Le choix du Gouvernement de publier un seul volet de la PPE pose aussi des questions juridiques. L'avocat Arnaud Gossement estime impossible de publier un volet de la PPE sans scénarios de besoins énergétiques ni étude d'impact globale. C'est sans doute la raison pour laquelle le ministère de l'Environnement choisit de publier un arrêté plutôt que le décret prévu par la loi de transition énergétique. "Le décret PPE est le pilier de la loi de transition énergétique, rappelle toutefois M. Gossement. Y renoncer pour un projet d'arrêté sans aucune valeur juridique est inquiétant", ajoute l'avocat.

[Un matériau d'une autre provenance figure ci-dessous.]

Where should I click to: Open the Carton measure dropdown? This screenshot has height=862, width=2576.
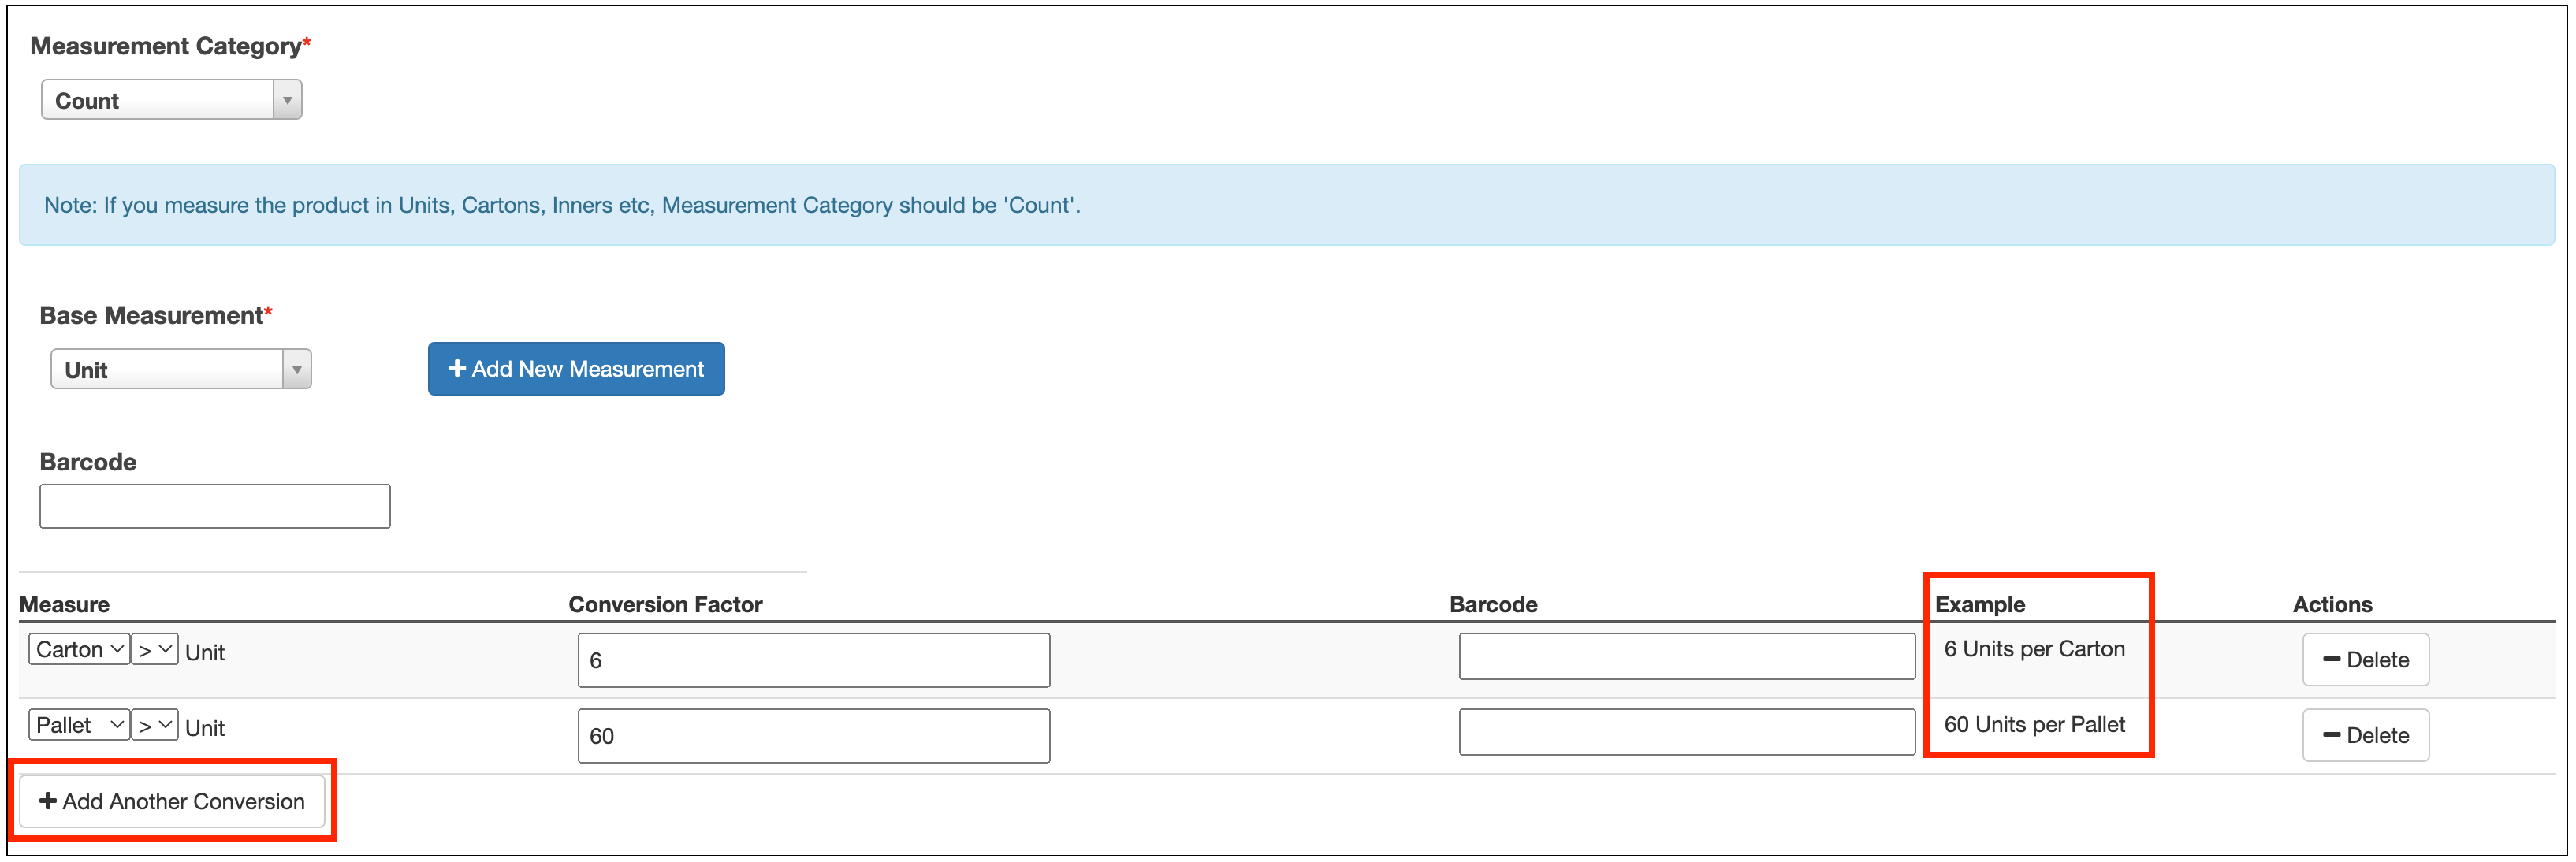click(79, 649)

Le projet d'arrêté prévoit que les puissances des installations de production électrique à partir d'EnR en métropole seront les suivantes :
Energie | Puissance installée Fin 2018 | Puissance installée Fin 2023 |
---|---|---|
Eolien terrestre | 14.300 MW | Option basse : 21.800 MW Option haute : 23.300 MW |
Solaire | 10.200 MW | Option basse : 18.200 MW Option haute : 20.200 MW |
Hydroélectricité | 25.300 MW | Option basse : 25.800 MW Option haute : 26.050 MW |
Eolien en mer posé | 500 MW | 3.000 MW |
Energies marines (éolien flottant, hydrolien, etc.) | - | 100 MW |
Géothermie électrique | 8 MW | 53 MW |
Bois-énergie | 540 MW | Option basse : 790 MW Option haute : 1040 MW |
Méthanisation | 137 MW | Option basse : 237 MW Option haute : 262 MW |
Le texte précise que pour contribuer à l'atteinte des objectifs fixés en favorisant la production d'énergie, des appels d'offres expérimentaux de soutien à l'autoconsommation/autoproduction seront lancés.

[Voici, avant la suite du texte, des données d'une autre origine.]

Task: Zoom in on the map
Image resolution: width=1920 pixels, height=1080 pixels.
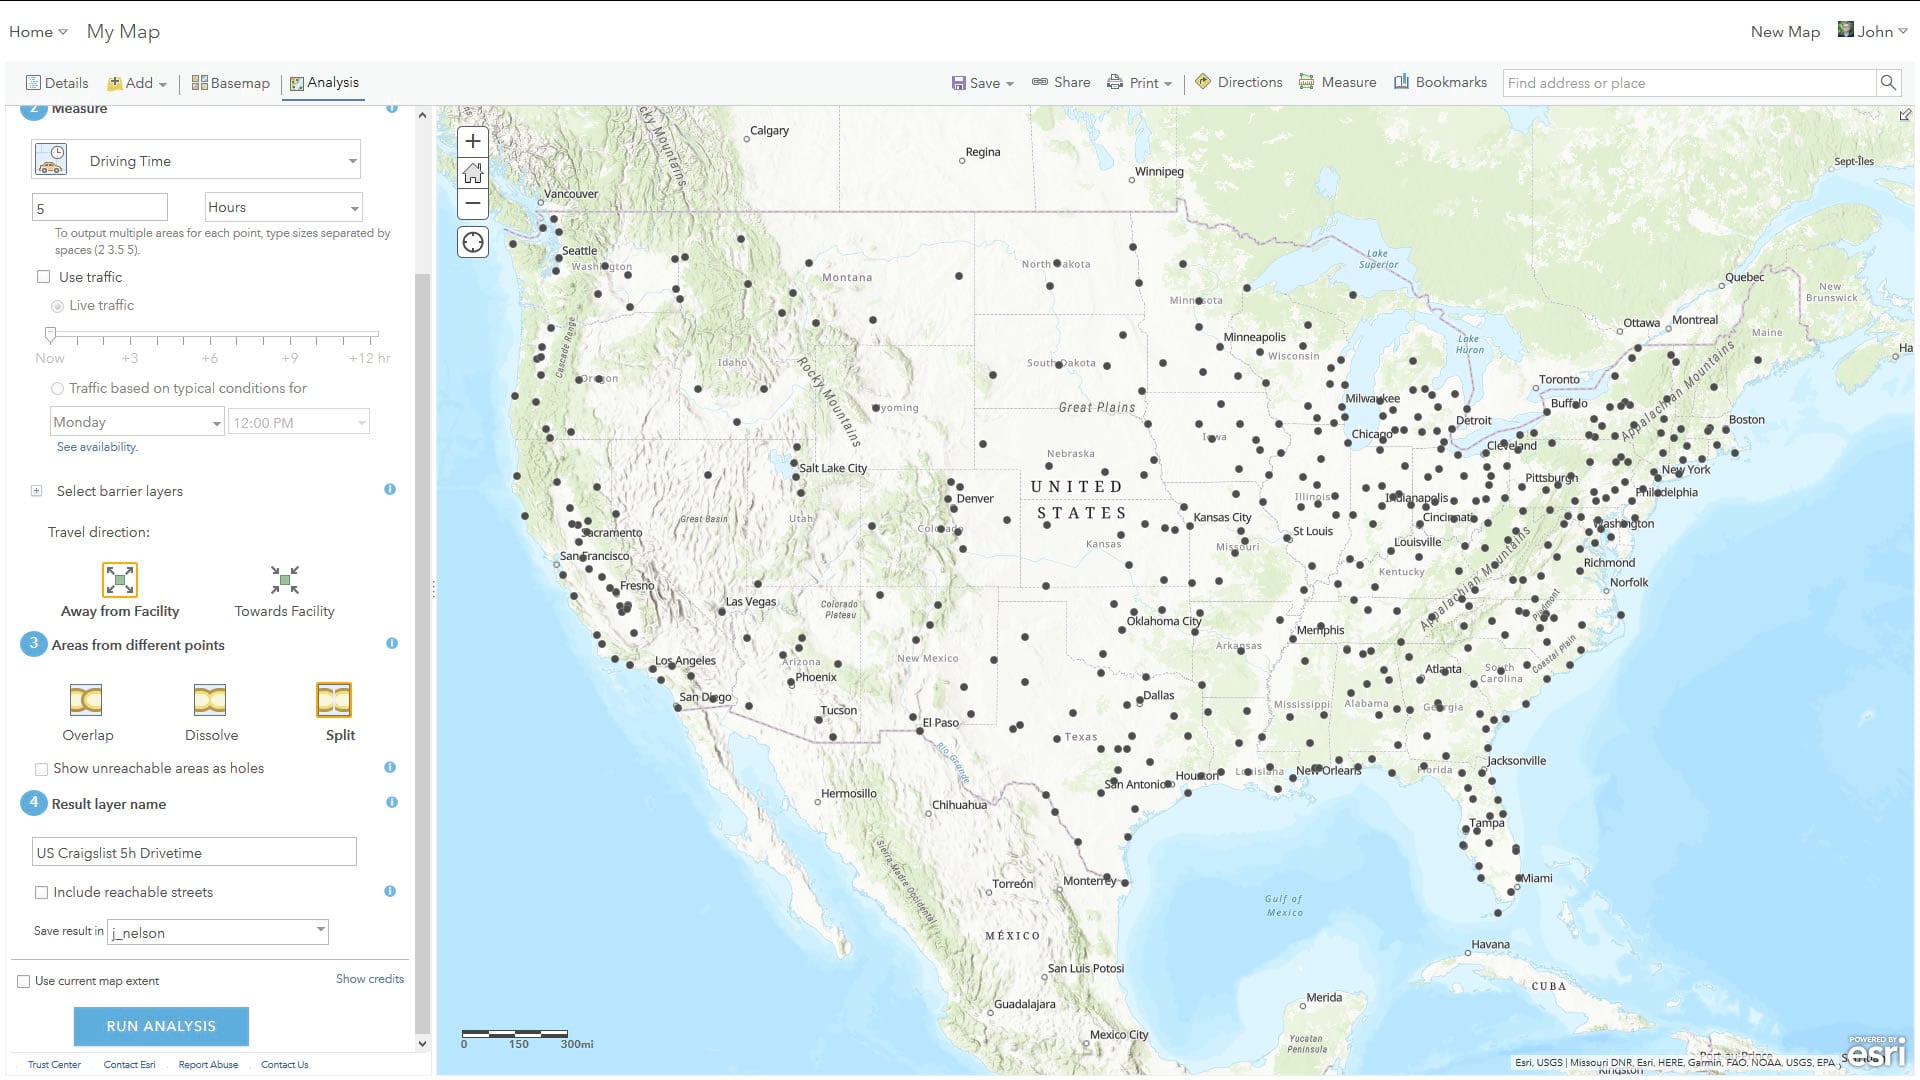Action: point(473,141)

Les objectifs de développement de la chaleur et du froid renouvelables et de récupération, en métropole toujours, sont les suivants :
Energie | Production de chaleur Fin 2018 | Production de chaleur Fin 2023 |
---|---|---|
Biomasse | 12.000 ktep | Option basse : 13.000 ktep Option haute : 14.000 ktep |
Biogaz | 300 ktep | Option basse : 700 ktep Option haute : 900 ktep |
Pompes à chaleur | 2.200 ktep | Option basse : 2.800 ktep Option haute : 3.200 ktep |
Géothermie | 200 ktep | Option basse : 400 ktep Option haute : 550 ktep |
Solaire thermique | 180 ktep | Option basse : 270 ktep Option haute : 400 ktep |
Le projet d'arrêté fixe enfin des objectifs pour le développement du biogaz injecté, du bioGNV et des biocarburants avancés. Pour l'injection de biométhane, l'objectif serait de 1,7 TWh en 2018 et 6 à 8 TWh en 2023. Pour le bioGNV, le texte prévoit de le soutenir à hauteur de 20% des consommations de GNV en 2023 sur des segments complémentaires de ceux des véhicules électriques et des véhicules hybrides rechargeables. Les objectifs d'incorporation de biocarburants avancés dans les carburants sont, quant à eux, de 1,6% en 2018 (3,4% en 2023) pour la filière essence et de 1% en 2018 (2,3% en 2023) pour la filière gazole.
Reste à voir l'accueil que réservera le Conseil supérieur de l'énergie à cette programmation de l'énergie amputée de plusieurs de ses volets.